Your organization’s training list has a million learning topics. Every stakeholder involved believes their topics are the priority, and they needed them yesterday. You’ve done your analysis of business goals, and performance objectives, rationalizing the high, medium, and low priorities.


Where do you start?

Conventional thinking may mean that you start with the HIGH priority topics and hope to make your way through some of the medium by the end of 2021.
This may be inefficient and ineffective and may not get you even half-way through your laundry list.

It’s time to think and approach things based on your organization and structure.

1 – Think BIG Picture – best for smaller orgs and business units
Starting from the very top – what are the 3 biggest challenges or pain points for your business? Even if you are a department training manager, take it to the next level and do a double analysis on this one – consider what is challenging your department, and the organization as a whole. Are any of those situations or problems affected by anything on your list? If no, then you probably don’t have the right list. If yes, then take these four steps to identify your training priorities:

1. Which topics directly affect those business challenges?
2. How (this is your learning objective or training goal) the topic is supposed to address or resolve the challenge?
3. Which topics indirectly impact the organization and how?
4. Are there any overlaps in topics, objectives and impacts?

Now have your actual training priorities.
This is a quick (although not always popular) method to make the case for getting a jump on known priorities while waiting on business decisions and unknowns delaying future training. It’s not intended to replace in-depth analysis, but rather a way to simplify your information, see the big picture and get consensus on the priorities.

2 – Go DEEP and save the Big Picture for later – best for larger orgs and new roles
Maybe you’re new to the company or industry and want to be sure to capture the insight and knowledge of your colleagues across the organization. Maybe you don’t have the authority to make prioritization decisions just yet, or just feel like you need some input from the rest of the business. Whatever the case, it’s always smart to do your homework and have the data ready to present. This may be the long way around, but it usually has the best outcome. Take these steps:

1. Categorize your topics into business areas or groups of topics – basically steps 1-4 on the previous approach but with a data presentation  spin.
a. Consider affected departments, divisions, product or workflow teams, roles across departments with similar functions, colleges in higher ed, localized offices, etc.
b. Include in your presentation some insight and preferably metrics into what business needs/goals could be impacted with or without training in that area.
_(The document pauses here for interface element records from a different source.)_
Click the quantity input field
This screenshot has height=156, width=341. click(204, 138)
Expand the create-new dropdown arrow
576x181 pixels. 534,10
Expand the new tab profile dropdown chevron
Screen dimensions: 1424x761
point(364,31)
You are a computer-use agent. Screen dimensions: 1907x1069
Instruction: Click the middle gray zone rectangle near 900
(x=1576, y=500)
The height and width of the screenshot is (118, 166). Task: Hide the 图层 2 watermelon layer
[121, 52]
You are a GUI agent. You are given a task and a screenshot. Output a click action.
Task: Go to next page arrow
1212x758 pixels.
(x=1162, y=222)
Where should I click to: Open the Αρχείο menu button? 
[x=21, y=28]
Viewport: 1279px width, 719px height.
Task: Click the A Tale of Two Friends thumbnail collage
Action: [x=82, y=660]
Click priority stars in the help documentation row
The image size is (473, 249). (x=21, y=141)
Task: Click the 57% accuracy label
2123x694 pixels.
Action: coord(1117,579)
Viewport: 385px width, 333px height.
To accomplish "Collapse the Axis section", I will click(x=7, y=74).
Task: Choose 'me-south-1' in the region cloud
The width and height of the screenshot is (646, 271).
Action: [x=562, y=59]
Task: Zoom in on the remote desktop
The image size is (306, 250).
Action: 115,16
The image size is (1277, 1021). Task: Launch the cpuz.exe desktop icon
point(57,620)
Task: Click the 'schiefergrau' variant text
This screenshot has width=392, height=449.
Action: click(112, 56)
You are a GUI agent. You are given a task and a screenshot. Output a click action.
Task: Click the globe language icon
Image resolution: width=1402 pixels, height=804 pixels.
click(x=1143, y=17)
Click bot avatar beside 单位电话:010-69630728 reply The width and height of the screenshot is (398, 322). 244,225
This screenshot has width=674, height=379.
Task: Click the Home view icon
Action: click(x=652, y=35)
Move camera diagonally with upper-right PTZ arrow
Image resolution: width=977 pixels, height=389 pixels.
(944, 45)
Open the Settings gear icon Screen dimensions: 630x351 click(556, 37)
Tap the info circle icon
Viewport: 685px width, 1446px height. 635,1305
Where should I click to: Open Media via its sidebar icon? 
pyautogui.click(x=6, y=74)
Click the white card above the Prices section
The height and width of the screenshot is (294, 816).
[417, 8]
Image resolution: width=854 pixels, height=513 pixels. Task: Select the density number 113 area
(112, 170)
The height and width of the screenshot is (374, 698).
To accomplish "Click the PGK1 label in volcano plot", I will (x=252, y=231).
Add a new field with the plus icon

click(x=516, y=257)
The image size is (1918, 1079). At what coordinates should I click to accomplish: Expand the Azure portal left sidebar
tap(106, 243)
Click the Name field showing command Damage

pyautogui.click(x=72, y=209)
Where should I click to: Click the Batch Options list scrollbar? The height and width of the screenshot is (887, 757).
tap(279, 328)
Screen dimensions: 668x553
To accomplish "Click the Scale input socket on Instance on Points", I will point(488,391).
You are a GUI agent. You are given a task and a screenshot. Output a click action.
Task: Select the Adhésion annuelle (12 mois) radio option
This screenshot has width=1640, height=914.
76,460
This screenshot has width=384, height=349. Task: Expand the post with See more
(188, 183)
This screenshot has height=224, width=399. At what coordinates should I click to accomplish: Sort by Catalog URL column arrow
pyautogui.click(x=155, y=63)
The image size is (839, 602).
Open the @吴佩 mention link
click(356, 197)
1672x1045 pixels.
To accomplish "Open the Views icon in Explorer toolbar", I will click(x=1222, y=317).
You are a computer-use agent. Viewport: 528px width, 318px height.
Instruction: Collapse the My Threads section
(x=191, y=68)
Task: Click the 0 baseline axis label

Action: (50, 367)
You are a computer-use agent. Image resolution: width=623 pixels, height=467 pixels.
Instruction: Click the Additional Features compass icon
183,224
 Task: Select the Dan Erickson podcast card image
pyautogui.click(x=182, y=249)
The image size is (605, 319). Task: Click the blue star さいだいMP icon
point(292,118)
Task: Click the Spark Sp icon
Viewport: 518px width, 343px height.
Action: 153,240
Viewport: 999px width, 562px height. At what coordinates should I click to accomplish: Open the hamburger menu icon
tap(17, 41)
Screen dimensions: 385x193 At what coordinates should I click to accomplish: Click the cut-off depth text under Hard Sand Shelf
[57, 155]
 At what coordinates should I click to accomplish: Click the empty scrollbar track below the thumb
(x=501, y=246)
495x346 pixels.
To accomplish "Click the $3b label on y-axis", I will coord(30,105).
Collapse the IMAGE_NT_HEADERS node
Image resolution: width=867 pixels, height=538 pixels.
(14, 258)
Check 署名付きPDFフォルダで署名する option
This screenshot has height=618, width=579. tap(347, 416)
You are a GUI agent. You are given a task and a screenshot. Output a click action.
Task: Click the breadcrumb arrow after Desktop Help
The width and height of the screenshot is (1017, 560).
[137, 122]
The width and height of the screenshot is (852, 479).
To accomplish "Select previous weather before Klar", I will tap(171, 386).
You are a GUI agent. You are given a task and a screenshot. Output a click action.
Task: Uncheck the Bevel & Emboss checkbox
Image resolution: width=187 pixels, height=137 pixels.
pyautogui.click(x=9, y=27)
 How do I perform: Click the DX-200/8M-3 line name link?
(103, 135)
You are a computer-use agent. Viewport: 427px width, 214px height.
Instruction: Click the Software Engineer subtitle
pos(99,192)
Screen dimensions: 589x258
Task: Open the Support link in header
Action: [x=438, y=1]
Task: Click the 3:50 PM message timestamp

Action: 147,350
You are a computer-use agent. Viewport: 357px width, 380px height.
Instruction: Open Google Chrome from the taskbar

2. Identify your stakeholders and get their first impressions
a. Ideally, this is multiple people per topic: your do-er and your decision maker.
Tapping the department or team manager is fantastic, but you also need someone who is “boots on the ground” involved. These individual contributors will be able to fill in details about the information, process, and/or best practices.
b. Make sure they outline the process involved, the level of training and skill needed, and what they need to achieve their business goals.
c. Get to know all their problems – figure out the challenges but also the processes, the pain points, the bottlenecks, the communication junctions or task handoffs where things inevitably get lost.
d. Document everything, but save the most important and juiciest details for your presentation. Keep the rest in the notes if you want to refer to any of it.

Now it’s time to get organized. When developing your presentation, make sure to include your approach, analysis, data gathered, and all of the anecdotal information. Make sure to structure your presentation in a way that works for multiple audiences across the organization.

It may take some time to wrangle calendars and get time with the stakeholders and decision makers, but this is a critical step in gathering consensus on priorities.

Some important things to remember:
1. Not everyone is going to agree with you. Everyone has their own agenda and priorities they are trying to push and business goals to accomplish. This is your opportunity to present compelling information, supported by data and aligned to affecting organizational challenges.
2. You can never be too prepared. I have yet to hear a stakeholder or senior leader say you have “too much” evidence, data, surveys, interviews, or analysis. Come prepared and ready to present what you have spent time analyzing and preparing. Stakeholders and decision makers feel comfortable making decisions and identifying priorities when they feel they have all the information they need. Give them what they want.
3. Don’t get discouraged if people aren’t as excited as you about defining training priorities.
Leadership and stakeholders may not seem the impact to the business. Managers may be afraid of change or that they are being asked for “extra”. It’s not their fault, they have unfortunately been trained to think that change is hard and therefor inherently bad.
4. Spread the excitement – they will follow! Excitement and positivity is infectious! Show your excitement in every way you can and keep it going – use every email, status update, and planning meeting to consistently convey how excited, committed, and passionate you are about a training initiative. Sing the praises of your stakeholders and subject matter experts – appreciate their contributions. People will be more accommodating, more helpful, more interested in getting involved. Make it fun and they will be engaged.